Acórdão nº 0007535-52.2019.8.14.0097 do Tribunal de Justiça do Estado do Pará, Tribunal Pleno, 24-04-2023
Data de Julgamento | 24 Abril 2023 |
Órgão | Tribunal Pleno |
Ano | 2023 |
Número do processo | 0007535-52.2019.8.14.0097 |
Classe processual | RECURSO ESPECIAL |
Assunto | Homicídio Qualificado |
APELAÇÃO CRIMINAL (417) - 0007535-52.2019.8.14.0097
APELANTE: MINISTÉRIO PÚBLICO DO ESTADO DO PARÁ, DHON MARCIO DA SILVA BARBOSA
APELADO: DHON MARCIO DA SILVA BARBOSA, MINISTÉRIO PÚBLICO DO ESTADO DO PARÁ
RELATOR(A): Desembargadora EVA DO AMARAL COELHO
EMENTA
PROCESSO ApCrim N.º 0007535-52.2019.8.14.0097
ÓRGÃO: 3ª TURMA DE DIREITO PENAL
ORIGEM: COMARCA DE BENEVIDES/PA
APELANTE/ APELADO: MINISTÉRIO PÚBLICO
APELADO/ APELANTE: DHON MARCIO DA SILVA BARBOSA
REPRESENTANTE: DEFENSORIA PÚBLICA
PROCURADOR: DR. HEZEDEQUIAS MESQUITA DA COSTA
RELATORA: DESA. EVA DO AMARAL COELHO
REVISOR (A):
APELAÇÕES SIMULTÂNEAS. JÚRI. HOMICÍDIO QUALIFICADO CONSUMADO E TENTADO. IRRESIGNAÇÃO MINISTERIAL. AFASTAMENTO DA CONTINUIDADE DELITIVA E RECONHECIMENTO DO CONCURSO MATERIAL DE CRIMES. POSSIBILIDADE. RECURSO DEFENSIVO. RECONHECIMENTO DO DIREITO DE RECORRER EM LIBERDADE. IMPROCEDÊNCIA. DECISÃO MANIFESTAMENTE CONTRÁRIA ÀS PROVAS DOS AUTOS. DECOTE DAS QUALIFICADORAS INOCORRÊNCIA. DOSIMETRIA. REDIMENSIONAMENTO DA PENA BASE AO MÍNIMO LEGAL. ERRO IN PROCEDENDO. INOCORRÊNCIA. RECURSOS CONHECIDOS. PROVIDO O DO MINISTÉRIO PÚBLICO E IMPROVIDO DA DEFESA.
ACÓRDÃO
Este julgamento foi presidido por _______________.
RELATÓRIO
PROCESSO ApCrim N.º 0007535-52.2019.8.14.0097
ÓRGÃO: 3ª TURMA DE DIREITO PENAL
ORIGEM: COMARCA DE BENEVIDES/PA
APELANTE/ APELADO: MINISTÉRIO PÚBLICO
APELADO/ APELANTE: DHON MARCIO DA SILVA BARBOSA
REPRESENTANTE: DEFENSORIA PÚBLICA
PROCURADOR: DR. HEZEDEQUIAS MESQUITA DA COSTA
RELATORA: DESA. EVA DO AMARAL COELHO
REVISOR (A):
RELATÓRIO
Tratam-se de Recursos de Apelação interpostos por DHON MARCIO DA SILVA BARBOSA e pelo MINISTÉRIO PÚBLICO contra sentença prolatada pelo Juiz Presidente do Tribunal do Júri da Comarca de Benevides, que condenou o Recorrente à pena de 19 anos e 10 meses de reclusão pela prática do crime previsto no artigo 121, §2º, incisos I e IV do Código Penal, consumado em desfavor da vítima Carlos Nazaré da Silva Sena e na forma tentada em relação ao ofendido Luis Carlos da Silva Sena.

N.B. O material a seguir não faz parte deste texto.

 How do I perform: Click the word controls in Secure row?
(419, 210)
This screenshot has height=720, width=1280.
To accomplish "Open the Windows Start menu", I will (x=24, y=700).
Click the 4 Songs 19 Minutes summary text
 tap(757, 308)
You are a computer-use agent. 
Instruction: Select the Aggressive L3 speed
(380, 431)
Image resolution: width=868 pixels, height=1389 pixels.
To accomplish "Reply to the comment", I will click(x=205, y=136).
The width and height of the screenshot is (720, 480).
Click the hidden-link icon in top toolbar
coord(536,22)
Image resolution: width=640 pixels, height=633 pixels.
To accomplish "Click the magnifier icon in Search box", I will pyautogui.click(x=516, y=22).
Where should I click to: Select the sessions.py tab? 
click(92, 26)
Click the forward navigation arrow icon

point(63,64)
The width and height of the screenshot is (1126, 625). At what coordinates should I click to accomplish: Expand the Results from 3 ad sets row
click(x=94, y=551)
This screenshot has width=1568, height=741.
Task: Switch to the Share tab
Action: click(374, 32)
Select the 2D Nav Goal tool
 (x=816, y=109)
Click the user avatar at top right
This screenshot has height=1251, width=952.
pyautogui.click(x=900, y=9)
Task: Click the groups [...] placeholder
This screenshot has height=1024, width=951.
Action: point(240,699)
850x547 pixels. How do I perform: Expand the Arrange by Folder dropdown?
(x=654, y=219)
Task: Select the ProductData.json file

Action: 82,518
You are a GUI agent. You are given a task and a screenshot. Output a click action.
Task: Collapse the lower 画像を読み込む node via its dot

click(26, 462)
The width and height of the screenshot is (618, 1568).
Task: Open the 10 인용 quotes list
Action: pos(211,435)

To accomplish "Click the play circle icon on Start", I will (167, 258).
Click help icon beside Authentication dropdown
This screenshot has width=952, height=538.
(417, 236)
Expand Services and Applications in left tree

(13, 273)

Narra a inicial acusatória recebida em 24/01/2019[1], que no dia 20/10/2018 o Recorrente, em concurso de pessoas, com unidade de desígnios, por motivo torpe, utilizando-se de recurso que impossibilitou a defesa das vítimas, ceifou a vida de Carlos Nazaré da Silva Sena (vulgo “Sales”) e tentou contra a vida de Luis Carlos da Silva.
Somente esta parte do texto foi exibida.